The Economic Impact of Australian Art on Cultural Tourism

Research Paper (undergraduate), 2015

18 Pages, Grade: 1.2
















The cultural tourism of a country cannot prosper without a strong sense of national identity. What sets a nation apart is what draws visitors, which contributes to a flourishing culture where art is at the very centre. The Australian Bureau of Statistics confirms that the culture sector in Australia is big business, perpetuated in art galleries, museums, theatres, film studios, opera companies, writers’ weeks, rock concerts and arts festivals (Grybowski, 2014). Many different factors impact the motivation of cultural visitors, such as demographics, the dollar and what kind of experience is being sought.

There are highly innovative businesses and individuals operating in the creative industries. Encompassing music, performing arts, software development, design and visual arts, the creative economy is recognised as a major contributor to a city’s lifestyle and attractiveness to skilled workers. To gain a better impression of ways that an industry impacts an economy, it may be pragmatic to analyse one Australian city in particular. ‘Cities and regions actively nurture their creative industries to capture the economic benefits they bring and grow local competitive industries’ (Quirk, 2014, p.2).


Sustaining cultural tourism through the arts requires support from local and federal government. In a message from Mr Rupert Myer AM, Chair of the Australia Council for the Arts, he shares that ‘Australia has every reason to be culturally ambitious and this is a very significant juncture in our cultural life. The development and delivery of the National Cultural policy, Creative Australia, symbolises the importance of the arts to a vibrant, innovative and healthy Australia’ (Myer, 2013).

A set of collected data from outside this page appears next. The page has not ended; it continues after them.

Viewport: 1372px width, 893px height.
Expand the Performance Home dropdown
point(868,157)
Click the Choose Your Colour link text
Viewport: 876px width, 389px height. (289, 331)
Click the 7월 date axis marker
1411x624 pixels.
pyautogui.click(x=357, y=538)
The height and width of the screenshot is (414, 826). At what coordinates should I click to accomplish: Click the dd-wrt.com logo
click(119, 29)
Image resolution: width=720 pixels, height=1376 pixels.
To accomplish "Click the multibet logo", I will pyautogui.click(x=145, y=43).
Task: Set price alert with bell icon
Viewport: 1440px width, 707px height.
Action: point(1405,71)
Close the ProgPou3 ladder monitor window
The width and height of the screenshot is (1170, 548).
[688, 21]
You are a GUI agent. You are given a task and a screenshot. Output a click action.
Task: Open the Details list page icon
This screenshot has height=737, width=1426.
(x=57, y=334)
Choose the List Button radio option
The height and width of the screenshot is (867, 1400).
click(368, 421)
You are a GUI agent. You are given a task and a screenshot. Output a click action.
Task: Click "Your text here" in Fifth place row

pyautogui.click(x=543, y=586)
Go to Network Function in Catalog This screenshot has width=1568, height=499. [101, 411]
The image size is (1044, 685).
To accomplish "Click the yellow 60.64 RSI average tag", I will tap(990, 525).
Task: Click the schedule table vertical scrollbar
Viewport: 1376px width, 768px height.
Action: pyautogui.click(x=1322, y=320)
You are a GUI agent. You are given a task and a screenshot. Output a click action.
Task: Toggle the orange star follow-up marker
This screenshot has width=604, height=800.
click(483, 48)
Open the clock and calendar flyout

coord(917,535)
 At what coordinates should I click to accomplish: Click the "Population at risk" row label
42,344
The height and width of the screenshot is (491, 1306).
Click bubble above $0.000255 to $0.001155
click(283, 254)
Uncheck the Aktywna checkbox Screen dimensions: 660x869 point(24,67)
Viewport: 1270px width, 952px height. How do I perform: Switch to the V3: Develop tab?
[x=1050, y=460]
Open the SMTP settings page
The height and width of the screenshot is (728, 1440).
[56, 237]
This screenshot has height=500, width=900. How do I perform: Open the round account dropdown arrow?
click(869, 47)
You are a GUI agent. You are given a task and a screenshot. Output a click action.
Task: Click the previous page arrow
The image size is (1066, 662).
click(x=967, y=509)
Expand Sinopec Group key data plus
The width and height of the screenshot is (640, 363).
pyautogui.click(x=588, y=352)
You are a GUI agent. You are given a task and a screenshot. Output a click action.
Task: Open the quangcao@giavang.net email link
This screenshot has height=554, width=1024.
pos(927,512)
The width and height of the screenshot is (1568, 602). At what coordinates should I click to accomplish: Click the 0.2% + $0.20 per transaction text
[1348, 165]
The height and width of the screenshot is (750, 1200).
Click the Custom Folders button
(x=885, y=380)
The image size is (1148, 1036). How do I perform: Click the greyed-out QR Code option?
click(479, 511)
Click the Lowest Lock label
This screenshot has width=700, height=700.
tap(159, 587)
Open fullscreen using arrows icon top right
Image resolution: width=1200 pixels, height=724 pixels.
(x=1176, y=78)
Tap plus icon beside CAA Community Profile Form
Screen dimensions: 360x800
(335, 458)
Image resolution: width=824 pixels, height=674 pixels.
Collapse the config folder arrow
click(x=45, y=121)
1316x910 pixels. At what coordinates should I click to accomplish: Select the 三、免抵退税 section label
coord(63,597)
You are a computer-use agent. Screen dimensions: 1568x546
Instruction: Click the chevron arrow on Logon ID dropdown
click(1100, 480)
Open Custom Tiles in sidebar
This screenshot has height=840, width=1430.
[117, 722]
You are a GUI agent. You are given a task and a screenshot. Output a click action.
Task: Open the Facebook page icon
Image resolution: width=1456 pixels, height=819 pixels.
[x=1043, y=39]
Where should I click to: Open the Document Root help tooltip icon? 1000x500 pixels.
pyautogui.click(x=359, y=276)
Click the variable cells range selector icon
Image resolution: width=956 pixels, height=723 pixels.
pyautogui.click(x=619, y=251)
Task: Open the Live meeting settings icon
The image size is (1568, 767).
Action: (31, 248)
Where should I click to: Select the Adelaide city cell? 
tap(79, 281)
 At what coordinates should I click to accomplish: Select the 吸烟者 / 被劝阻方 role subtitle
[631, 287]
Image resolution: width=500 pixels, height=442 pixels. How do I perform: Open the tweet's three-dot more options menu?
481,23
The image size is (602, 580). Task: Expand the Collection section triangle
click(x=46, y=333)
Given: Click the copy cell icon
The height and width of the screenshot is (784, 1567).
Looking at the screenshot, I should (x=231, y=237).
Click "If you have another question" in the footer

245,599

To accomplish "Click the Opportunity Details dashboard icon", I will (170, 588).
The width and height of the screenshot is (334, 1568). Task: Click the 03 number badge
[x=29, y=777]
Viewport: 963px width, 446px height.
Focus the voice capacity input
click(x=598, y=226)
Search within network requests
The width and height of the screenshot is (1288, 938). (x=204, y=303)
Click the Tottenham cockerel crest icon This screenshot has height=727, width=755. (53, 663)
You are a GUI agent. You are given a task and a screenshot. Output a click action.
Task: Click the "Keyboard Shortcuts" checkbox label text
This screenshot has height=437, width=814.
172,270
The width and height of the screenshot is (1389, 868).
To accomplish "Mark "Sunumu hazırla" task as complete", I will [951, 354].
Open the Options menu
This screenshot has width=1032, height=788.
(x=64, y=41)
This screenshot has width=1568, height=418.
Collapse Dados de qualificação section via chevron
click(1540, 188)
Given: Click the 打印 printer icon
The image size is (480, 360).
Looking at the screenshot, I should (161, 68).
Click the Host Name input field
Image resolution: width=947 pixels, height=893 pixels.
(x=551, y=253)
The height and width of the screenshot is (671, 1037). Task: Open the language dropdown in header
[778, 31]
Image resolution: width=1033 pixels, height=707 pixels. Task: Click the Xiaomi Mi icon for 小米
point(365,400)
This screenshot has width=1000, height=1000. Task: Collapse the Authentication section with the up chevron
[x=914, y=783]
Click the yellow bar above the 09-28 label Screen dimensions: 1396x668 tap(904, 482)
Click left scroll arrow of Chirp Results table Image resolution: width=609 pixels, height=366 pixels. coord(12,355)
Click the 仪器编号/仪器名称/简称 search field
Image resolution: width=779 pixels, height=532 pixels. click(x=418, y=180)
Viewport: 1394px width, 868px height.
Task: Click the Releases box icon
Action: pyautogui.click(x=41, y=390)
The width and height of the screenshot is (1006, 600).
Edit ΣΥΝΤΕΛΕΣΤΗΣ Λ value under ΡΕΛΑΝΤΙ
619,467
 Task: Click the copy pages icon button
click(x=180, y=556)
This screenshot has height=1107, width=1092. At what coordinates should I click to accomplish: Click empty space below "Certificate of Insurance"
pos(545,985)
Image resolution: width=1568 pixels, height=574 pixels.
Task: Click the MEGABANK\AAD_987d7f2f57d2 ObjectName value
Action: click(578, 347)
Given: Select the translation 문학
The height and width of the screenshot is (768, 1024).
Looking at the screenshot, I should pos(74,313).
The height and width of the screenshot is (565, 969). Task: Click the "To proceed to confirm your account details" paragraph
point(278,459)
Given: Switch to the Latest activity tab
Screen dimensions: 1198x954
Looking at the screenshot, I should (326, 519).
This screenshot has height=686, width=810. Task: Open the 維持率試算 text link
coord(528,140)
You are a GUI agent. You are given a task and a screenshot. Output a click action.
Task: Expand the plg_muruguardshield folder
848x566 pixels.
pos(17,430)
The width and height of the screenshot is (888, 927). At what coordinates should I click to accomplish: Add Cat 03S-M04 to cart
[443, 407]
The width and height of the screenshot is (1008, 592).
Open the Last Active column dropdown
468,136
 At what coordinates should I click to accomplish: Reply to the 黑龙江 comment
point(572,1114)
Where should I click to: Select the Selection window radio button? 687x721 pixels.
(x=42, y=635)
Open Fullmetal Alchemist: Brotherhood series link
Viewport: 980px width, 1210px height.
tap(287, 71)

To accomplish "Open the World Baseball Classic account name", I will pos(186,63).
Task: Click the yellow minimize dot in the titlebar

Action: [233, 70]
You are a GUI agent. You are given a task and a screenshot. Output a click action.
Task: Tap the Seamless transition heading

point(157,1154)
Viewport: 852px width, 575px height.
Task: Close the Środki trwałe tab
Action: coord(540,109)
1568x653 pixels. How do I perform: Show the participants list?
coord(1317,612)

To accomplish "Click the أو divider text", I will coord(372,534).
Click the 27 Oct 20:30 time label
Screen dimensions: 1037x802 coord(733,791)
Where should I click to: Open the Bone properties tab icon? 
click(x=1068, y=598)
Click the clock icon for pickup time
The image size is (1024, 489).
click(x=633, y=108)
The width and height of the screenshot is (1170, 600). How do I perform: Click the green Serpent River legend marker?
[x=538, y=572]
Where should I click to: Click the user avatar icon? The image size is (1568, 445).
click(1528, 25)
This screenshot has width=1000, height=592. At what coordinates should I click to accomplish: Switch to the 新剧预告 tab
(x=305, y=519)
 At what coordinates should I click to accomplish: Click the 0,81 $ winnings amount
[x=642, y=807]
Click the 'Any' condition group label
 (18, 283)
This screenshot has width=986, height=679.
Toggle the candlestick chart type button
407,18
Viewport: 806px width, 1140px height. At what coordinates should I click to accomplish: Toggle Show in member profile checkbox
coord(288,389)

‘Today, we have more high quality artists applying for support than ever before, some of them working in ways not imagined 10 years ago. On behalf of these artists we welcome the commitment of an additional $75.3 million over four years to boost our nation’s creativity’ (Myer, 2013).

The additional funding will be used to support more artists and arts organisations, assisting Council to evolve with the rapid change in artforms. It will include those working in emerging inter-arts disciplines. The funding will be apportioned as follows:

$60 million will be provided for critical funding for artists and arts organisations.

$5 million will be provided for the Major Performing Arts companies.

$4 million will be provided to build the professional capacity of the arts sector.

$4 million will be provided for a data collection program to inform research for the sector.

(Myer, 2013)

The Australian Council for the Arts seeks to ensure the engagement and visibility of Australian artists through exposure to international audiences and markets (Myer, 2013).


According to Tourism Research Australia's 2012 International Visitor Survey, just under half (48%) of all overseas visitors attended at least one cultural attraction while in Australia (Australian Bureau of Statistics, 2014).

The Australian Bureau of Statistics (2014) lists the overseas cultural and heritage visitors by activity type:

11.5 million day trips and 11.3 million overnight trips within Australia were cultural and heritage visitors (Australian Bureau of Statistics, 2014). ‘Visiting museums or art galleries was the most popular cultural activity for both domestic overnight visitors and day trippers with attendance of 46% and 38% respectively. Visits to historical/heritage buildings, sites or monuments attracted 29% of overnight visitors and 21% of day visitors’ (Australian Bureau of Statistics, 2014).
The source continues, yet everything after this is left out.